***** WORKING DATA

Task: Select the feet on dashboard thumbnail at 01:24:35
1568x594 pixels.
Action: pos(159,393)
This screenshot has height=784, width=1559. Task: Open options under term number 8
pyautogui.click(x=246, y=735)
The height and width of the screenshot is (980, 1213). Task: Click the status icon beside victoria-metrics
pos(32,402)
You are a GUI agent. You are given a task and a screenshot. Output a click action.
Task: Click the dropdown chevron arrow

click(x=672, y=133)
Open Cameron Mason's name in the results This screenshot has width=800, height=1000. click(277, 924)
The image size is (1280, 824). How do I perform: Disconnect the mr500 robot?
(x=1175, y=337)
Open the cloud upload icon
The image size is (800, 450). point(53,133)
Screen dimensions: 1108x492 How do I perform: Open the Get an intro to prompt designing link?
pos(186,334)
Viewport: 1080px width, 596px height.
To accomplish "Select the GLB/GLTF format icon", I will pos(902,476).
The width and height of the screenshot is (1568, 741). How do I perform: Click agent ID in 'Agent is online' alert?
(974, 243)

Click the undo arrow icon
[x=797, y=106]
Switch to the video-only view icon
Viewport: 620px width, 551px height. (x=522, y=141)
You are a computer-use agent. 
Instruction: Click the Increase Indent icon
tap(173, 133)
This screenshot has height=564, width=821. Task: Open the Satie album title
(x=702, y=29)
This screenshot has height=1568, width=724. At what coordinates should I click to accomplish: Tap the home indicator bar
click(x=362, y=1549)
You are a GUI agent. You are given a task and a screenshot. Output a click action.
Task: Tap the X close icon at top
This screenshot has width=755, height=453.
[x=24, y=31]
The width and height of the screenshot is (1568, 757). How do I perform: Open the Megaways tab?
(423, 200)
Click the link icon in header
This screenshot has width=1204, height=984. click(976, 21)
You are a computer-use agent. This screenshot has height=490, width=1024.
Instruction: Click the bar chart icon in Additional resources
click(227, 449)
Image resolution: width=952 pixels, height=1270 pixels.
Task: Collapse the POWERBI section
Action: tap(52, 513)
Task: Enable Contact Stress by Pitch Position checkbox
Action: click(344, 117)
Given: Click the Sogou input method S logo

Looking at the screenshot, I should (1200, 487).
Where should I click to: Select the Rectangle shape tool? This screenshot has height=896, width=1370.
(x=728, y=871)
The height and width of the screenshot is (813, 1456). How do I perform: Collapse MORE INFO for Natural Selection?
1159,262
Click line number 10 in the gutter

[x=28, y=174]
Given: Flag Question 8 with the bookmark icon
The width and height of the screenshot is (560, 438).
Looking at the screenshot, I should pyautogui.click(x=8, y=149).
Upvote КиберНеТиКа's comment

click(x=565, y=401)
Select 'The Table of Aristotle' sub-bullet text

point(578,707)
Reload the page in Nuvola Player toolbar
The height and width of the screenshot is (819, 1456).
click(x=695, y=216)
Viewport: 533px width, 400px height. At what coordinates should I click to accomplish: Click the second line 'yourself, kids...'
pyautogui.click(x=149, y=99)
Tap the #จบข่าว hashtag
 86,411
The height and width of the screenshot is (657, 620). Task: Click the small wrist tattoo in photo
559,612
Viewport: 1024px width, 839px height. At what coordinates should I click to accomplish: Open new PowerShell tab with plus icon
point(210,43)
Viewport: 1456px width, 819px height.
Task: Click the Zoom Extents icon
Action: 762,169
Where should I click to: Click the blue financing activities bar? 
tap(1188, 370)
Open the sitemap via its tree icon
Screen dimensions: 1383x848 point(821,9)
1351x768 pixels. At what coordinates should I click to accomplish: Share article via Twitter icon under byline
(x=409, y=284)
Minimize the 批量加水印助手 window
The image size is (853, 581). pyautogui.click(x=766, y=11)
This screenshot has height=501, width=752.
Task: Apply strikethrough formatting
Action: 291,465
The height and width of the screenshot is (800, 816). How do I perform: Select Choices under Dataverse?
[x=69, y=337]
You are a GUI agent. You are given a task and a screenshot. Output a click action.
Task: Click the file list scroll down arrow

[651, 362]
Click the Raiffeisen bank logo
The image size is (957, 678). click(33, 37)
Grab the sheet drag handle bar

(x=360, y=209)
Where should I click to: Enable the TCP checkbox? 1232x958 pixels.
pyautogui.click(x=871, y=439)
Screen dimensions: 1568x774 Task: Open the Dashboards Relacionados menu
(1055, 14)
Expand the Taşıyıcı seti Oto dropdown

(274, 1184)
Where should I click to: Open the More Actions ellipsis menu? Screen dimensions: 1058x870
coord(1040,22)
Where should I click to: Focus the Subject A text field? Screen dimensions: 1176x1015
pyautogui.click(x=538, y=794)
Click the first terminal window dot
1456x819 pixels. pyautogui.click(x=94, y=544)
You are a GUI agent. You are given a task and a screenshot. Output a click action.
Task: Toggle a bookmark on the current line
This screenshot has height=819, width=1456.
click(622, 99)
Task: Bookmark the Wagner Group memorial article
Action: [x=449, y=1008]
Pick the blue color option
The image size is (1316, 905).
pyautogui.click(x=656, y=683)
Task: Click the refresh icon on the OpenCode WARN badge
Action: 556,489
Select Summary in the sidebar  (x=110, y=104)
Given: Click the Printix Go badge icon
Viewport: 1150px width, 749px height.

**********

» **WRITTEN EXERCISE**: Copy all of the records above exactly as they appear, line for line.

» **ANSWER TO THE PROBLEM**:
Task: Select the feet on dashboard thumbnail at 01:24:35
1568x594 pixels.
Action: pos(159,393)
This screenshot has height=784, width=1559. Task: Open options under term number 8
pyautogui.click(x=246, y=735)
The height and width of the screenshot is (980, 1213). Task: Click the status icon beside victoria-metrics
pos(32,402)
You are a GUI agent. You are given a task and a screenshot. Output a click action.
Task: Click the dropdown chevron arrow

click(x=672, y=133)
Open Cameron Mason's name in the results This screenshot has width=800, height=1000. click(277, 924)
The image size is (1280, 824). How do I perform: Disconnect the mr500 robot?
(x=1175, y=337)
Open the cloud upload icon
The image size is (800, 450). point(53,133)
Screen dimensions: 1108x492 How do I perform: Open the Get an intro to prompt designing link?
pos(186,334)
Viewport: 1080px width, 596px height.
To accomplish "Select the GLB/GLTF format icon", I will pos(902,476).
The width and height of the screenshot is (1568, 741). How do I perform: Click agent ID in 'Agent is online' alert?
(974, 243)

Click the undo arrow icon
[x=797, y=106]
Switch to the video-only view icon
Viewport: 620px width, 551px height. (x=522, y=141)
You are a computer-use agent. 
Instruction: Click the Increase Indent icon
tap(173, 133)
This screenshot has height=564, width=821. Task: Open the Satie album title
(x=702, y=29)
This screenshot has height=1568, width=724. At what coordinates should I click to accomplish: Tap the home indicator bar
click(x=362, y=1549)
You are a GUI agent. You are given a task and a screenshot. Output a click action.
Task: Tap the X close icon at top
This screenshot has width=755, height=453.
[x=24, y=31]
The width and height of the screenshot is (1568, 757). How do I perform: Open the Megaways tab?
(423, 200)
Click the link icon in header
This screenshot has width=1204, height=984. click(976, 21)
You are a computer-use agent. This screenshot has height=490, width=1024.
Instruction: Click the bar chart icon in Additional resources
click(227, 449)
Image resolution: width=952 pixels, height=1270 pixels.
Task: Collapse the POWERBI section
Action: tap(52, 513)
Task: Enable Contact Stress by Pitch Position checkbox
Action: click(344, 117)
Given: Click the Sogou input method S logo

Looking at the screenshot, I should (1200, 487).
Where should I click to: Select the Rectangle shape tool? This screenshot has height=896, width=1370.
(x=728, y=871)
The height and width of the screenshot is (813, 1456). How do I perform: Collapse MORE INFO for Natural Selection?
1159,262
Click line number 10 in the gutter

[x=28, y=174]
Given: Flag Question 8 with the bookmark icon
The width and height of the screenshot is (560, 438).
Looking at the screenshot, I should pyautogui.click(x=8, y=149).
Upvote КиберНеТиКа's comment

click(x=565, y=401)
Select 'The Table of Aristotle' sub-bullet text

point(578,707)
Reload the page in Nuvola Player toolbar
The height and width of the screenshot is (819, 1456).
click(x=695, y=216)
Viewport: 533px width, 400px height. At what coordinates should I click to accomplish: Click the second line 'yourself, kids...'
pyautogui.click(x=149, y=99)
Tap the #จบข่าว hashtag
 86,411
The height and width of the screenshot is (657, 620). Task: Click the small wrist tattoo in photo
559,612
Viewport: 1024px width, 839px height. At what coordinates should I click to accomplish: Open new PowerShell tab with plus icon
point(210,43)
Viewport: 1456px width, 819px height.
Task: Click the Zoom Extents icon
Action: 762,169
Where should I click to: Click the blue financing activities bar? 
tap(1188, 370)
Open the sitemap via its tree icon
Screen dimensions: 1383x848 point(821,9)
1351x768 pixels. At what coordinates should I click to accomplish: Share article via Twitter icon under byline
(x=409, y=284)
Minimize the 批量加水印助手 window
The image size is (853, 581). pyautogui.click(x=766, y=11)
This screenshot has height=501, width=752.
Task: Apply strikethrough formatting
Action: 291,465
The height and width of the screenshot is (800, 816). How do I perform: Select Choices under Dataverse?
[x=69, y=337]
You are a GUI agent. You are given a task and a screenshot. Output a click action.
Task: Click the file list scroll down arrow

[651, 362]
Click the Raiffeisen bank logo
The image size is (957, 678). click(33, 37)
Grab the sheet drag handle bar

(x=360, y=209)
Where should I click to: Enable the TCP checkbox? 1232x958 pixels.
pyautogui.click(x=871, y=439)
Screen dimensions: 1568x774 Task: Open the Dashboards Relacionados menu
(1055, 14)
Expand the Taşıyıcı seti Oto dropdown

(274, 1184)
Where should I click to: Open the More Actions ellipsis menu? Screen dimensions: 1058x870
coord(1040,22)
Where should I click to: Focus the Subject A text field? Screen dimensions: 1176x1015
pyautogui.click(x=538, y=794)
Click the first terminal window dot
1456x819 pixels. pyautogui.click(x=94, y=544)
You are a GUI agent. You are given a task and a screenshot. Output a click action.
Task: Toggle a bookmark on the current line
This screenshot has height=819, width=1456.
click(622, 99)
Task: Bookmark the Wagner Group memorial article
Action: [x=449, y=1008]
Pick the blue color option
The image size is (1316, 905).
pyautogui.click(x=656, y=683)
Task: Click the refresh icon on the OpenCode WARN badge
Action: 556,489
Select Summary in the sidebar  (x=110, y=104)
Given: Click the Printix Go badge icon
Viewport: 1150px width, 749px height.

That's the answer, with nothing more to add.